This piece was written as part of the Artificial Intelligence and International Stability Project at the Center for a New American Security, an independent, nonprofit organization based in Washington, D.C. Funded by Carnegie Corporation of New York, the project promotes thinking and analysis on AI and international stability. Given the likely importance that advances in artificial intelligence could play in shaping our future, it is critical to begin a discussion about ways to take advantage of the benefits of AI and autonomous systems, while mitigating the risks. The views expressed here are solely those of the author and do not represent positions of IEEE Spectrum or the IEEE.

In artificial intelligence circles, we hear a lot about adversarial attacks, especially ones that attempt to “deceive” an AI into believing, or to be more accurate, classifying, something incorrectly. Self-driving cars being fooled into “thinking” stop signs are speed limit signs, pandas being identified as gibbons, or even having your favorite voice assistant be fooled by inaudible acoustic commands—these are examples that populate the narrative around AI deception. One can also point to using AI to manipulate the perceptions and beliefs of a person through “deepfakes” in video, audio, and images. Major AI conferences are more frequently addressing the subject of AI deception too. And yet, much of the literature and work around this topic is about how to fool AI and how we can defend against it through detection mechanisms.
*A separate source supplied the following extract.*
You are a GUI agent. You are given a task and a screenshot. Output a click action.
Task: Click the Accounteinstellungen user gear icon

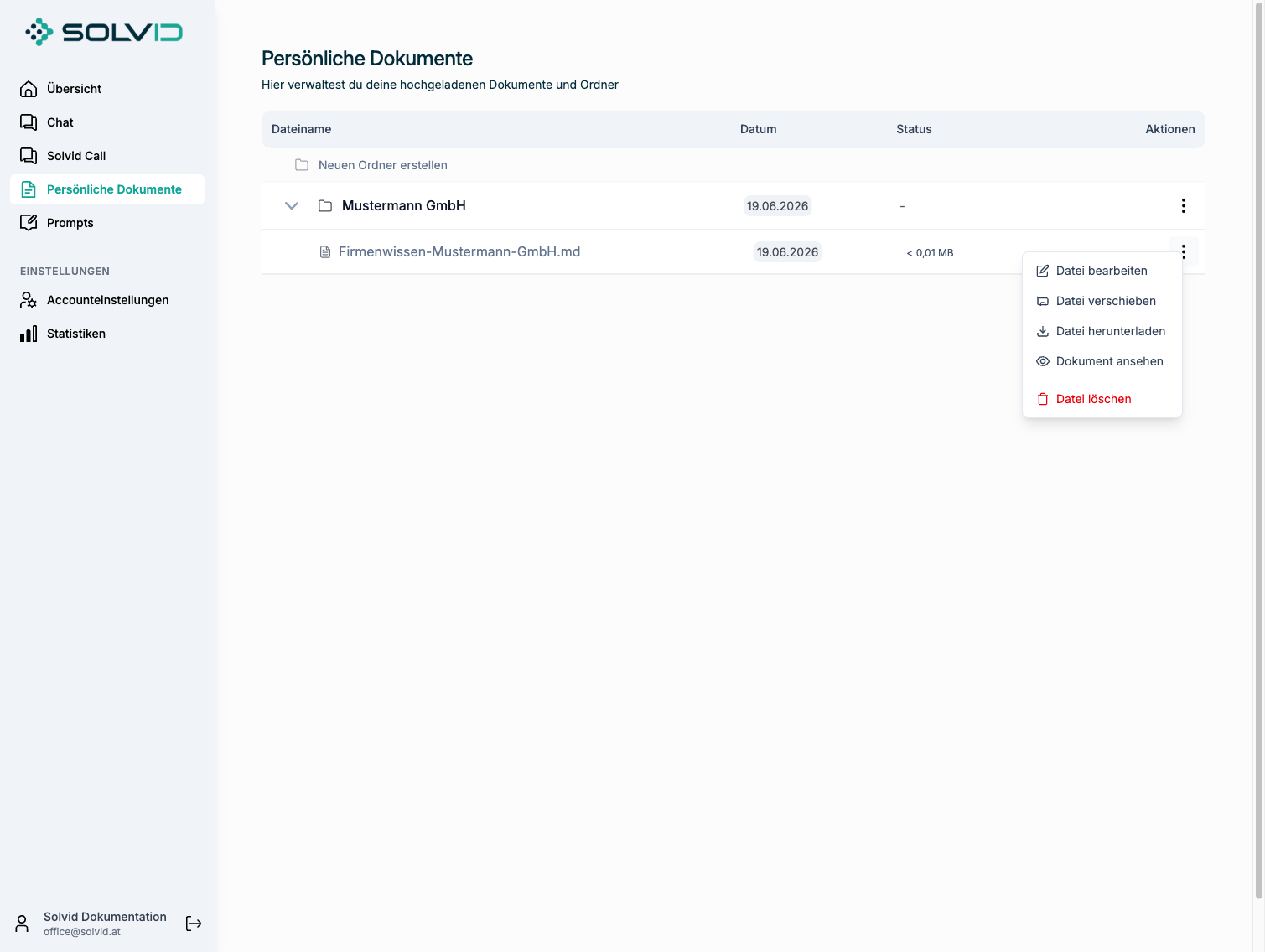pyautogui.click(x=29, y=300)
I’d like to draw our attention to a different and more unique problem: Understanding the breadth of what “AI deception” looks like, and what happens when it is not a human’s intent behind a deceptive AI, but instead the AI agent’s own learned behavior. These may seem somewhat far-off concerns, as AI is still relatively narrow in scope and can be rather stupid in some ways. To have some analogue of an “intent” to deceive would be a large step for today’s systems. However, if we are to get ahead of the curve regarding AI deception, we need to have a robust understanding of all the ways AI could deceive. We require some conceptual framework or spectrum of the kinds of deception an AI agent may learn on its own before we can start proposing technological defenses.
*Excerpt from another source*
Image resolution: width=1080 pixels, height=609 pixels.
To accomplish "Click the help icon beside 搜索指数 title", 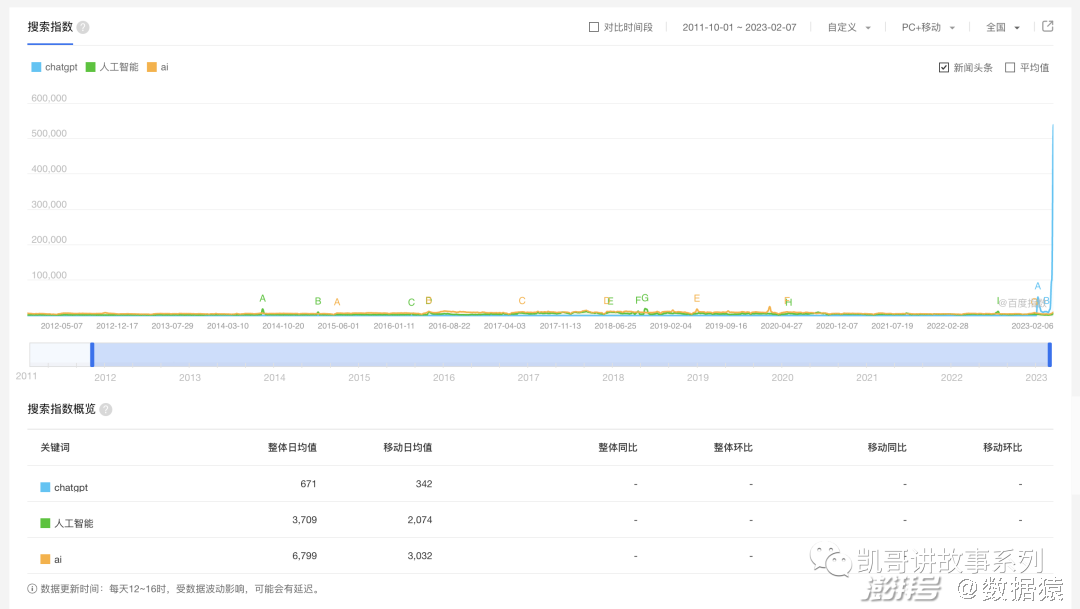I will pyautogui.click(x=83, y=27).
AI deception: How to define it?

If we take a rather long view of history, deception may be as old as the world itself, and it is certainly not the sole provenance of human beings. Adaptation and evolution for survival with traits like camouflage are deceptive acts, as are forms of mimicry commonly seen in animals. But pinning down exactly what constitutes deception for an AI agent is not an easy task—it requires quite a bit of thinking about acts, outcomes, agents, targets, means and methods, and motives. What we include or exclude in that calculation may then have wide ranging implications about what needs immediate regulation, policy guidance, or technological solutions. I will only focus on a couple of items here, namely intent and act type, to highlight this point.

What is deception? Bond and Robinson argue that deception is “false communication to the benefit of the communicator.”¹ Whaley argues that deception is also the communication of information provided with the intent to manipulate another.² These seem pretty straightforward approaches, except when you try to press on the idea of what constitutes “intent” and what is required to meet that threshold, as well as whether or not the false communication requires the intent to be explicitly beneficial to the deceiver. Moreover, depending on which stance you take, deception for altruistic reasons may be excluded entirely. Imagine if you asked your AI-enabled robot butler, “How do I look?” To which it answers, “Very nice.”
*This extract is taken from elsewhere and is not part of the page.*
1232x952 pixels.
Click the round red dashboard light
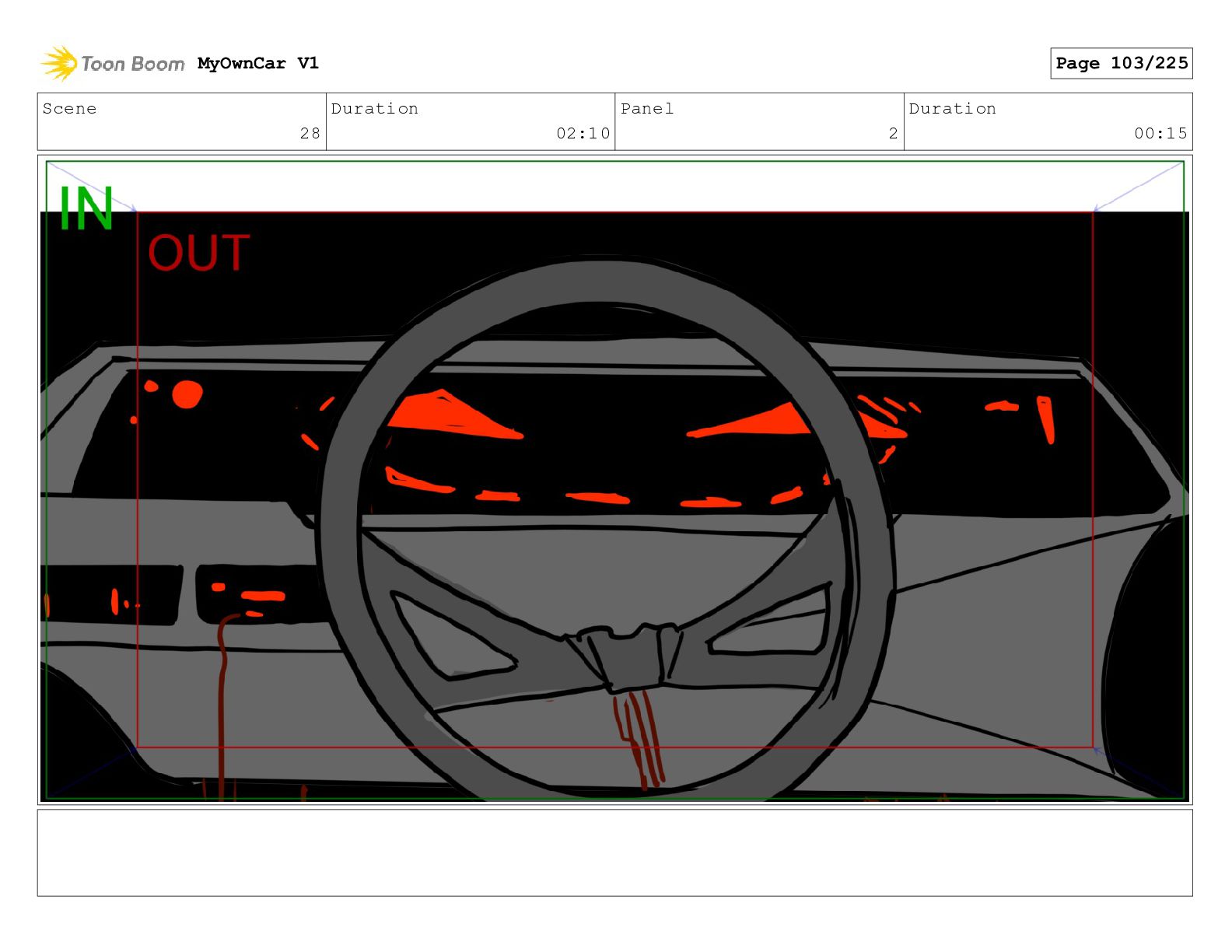tap(187, 394)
Let’s start with intent. Intent requires a theory of mind, meaning that the agent has some understanding of itself, and that it can reason about other external entities and their intentions, desires, states, and potential behaviors.³ If deception requires intent in the ways described above, then true AI deception would require an AI to possess a theory of mind. We might kick the can on that conclusion for a bit and claim that current forms of AI deception instead rely on human intent—where some human is using AI as a tool or means to carry out that person’s intent to deceive.

Or, we may not: Just because current AI agents lack a theory of mind doesn’t mean that they cannot learn to deceive. In multi-agent AI systems, some agents can learn deceptive behaviors without having a true appreciation or comprehension of what “deception” actually is. This could be as simple as hiding resources or information, or providing false information to achieve some goal. If we then put aside the theory of mind for the moment and instead posit that intention is not a prerequisite for deception and that an agent can unintentionally deceive, then we really have opened the aperture for existing AI agents to deceive in many ways.

What about the way in which deception occurs? That is, what are the deceptive act types? We can identify two broad categories here: 1) acts of commission, where an agent actively engages in a behavior like sending misinformation; and 2) acts of omission, where an agent is passive but may be withholding information or hiding. AI agents can learn all sorts of these types of behaviors given the right conditions.⁴ Just consider how AI agents used for cyber defense may learn to signal various forms of misinformation, or how swarms of AI-enabled robotic systems could learn deceptive behaviors on a battlefield to escape adversary detection. In more pedestrian examples, perhaps a rather poorly specified or corrupted AI tax assistant omits various types of income on a tax return to minimize the likelihood of owing money to the relevant authorities.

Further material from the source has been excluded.